What needs to be done: Output exactly the line containing "Click the New Query database icon" and each line after it through the last line of the records, and nothing else.
__________
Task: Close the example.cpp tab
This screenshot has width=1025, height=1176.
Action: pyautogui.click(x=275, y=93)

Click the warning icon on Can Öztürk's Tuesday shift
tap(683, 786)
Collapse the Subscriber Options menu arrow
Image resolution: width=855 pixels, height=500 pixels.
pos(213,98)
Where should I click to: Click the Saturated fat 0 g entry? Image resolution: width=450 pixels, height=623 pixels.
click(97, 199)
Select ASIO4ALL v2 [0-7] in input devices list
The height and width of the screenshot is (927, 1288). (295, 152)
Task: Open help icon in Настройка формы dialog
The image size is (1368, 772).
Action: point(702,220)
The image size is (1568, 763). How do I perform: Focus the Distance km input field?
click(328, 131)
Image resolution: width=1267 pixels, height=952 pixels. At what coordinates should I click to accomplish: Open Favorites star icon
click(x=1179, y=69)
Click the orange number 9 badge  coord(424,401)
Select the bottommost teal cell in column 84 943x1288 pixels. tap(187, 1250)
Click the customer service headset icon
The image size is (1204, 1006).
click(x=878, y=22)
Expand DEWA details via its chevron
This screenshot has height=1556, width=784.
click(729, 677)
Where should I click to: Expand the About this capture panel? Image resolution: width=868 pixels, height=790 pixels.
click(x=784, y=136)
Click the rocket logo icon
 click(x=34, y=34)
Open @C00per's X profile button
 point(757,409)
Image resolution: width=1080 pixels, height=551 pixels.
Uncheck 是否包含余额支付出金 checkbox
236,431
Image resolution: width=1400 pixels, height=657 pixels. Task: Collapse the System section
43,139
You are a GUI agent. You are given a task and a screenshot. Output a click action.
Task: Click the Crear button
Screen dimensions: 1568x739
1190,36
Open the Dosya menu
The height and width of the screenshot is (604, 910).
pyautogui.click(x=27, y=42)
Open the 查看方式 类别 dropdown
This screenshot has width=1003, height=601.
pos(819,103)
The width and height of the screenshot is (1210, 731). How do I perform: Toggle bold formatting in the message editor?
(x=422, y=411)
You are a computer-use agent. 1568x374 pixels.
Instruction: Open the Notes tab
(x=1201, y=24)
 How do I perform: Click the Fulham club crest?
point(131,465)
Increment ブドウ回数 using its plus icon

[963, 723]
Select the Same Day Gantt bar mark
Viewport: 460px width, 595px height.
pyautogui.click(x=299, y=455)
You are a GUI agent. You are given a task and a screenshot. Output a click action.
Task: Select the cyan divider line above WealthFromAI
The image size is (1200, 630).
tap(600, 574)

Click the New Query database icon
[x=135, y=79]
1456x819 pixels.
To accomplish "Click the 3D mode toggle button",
__________
Written answer:
Click the New Query database icon
[x=135, y=79]
1456x819 pixels.
To accomplish "Click the 3D mode toggle button",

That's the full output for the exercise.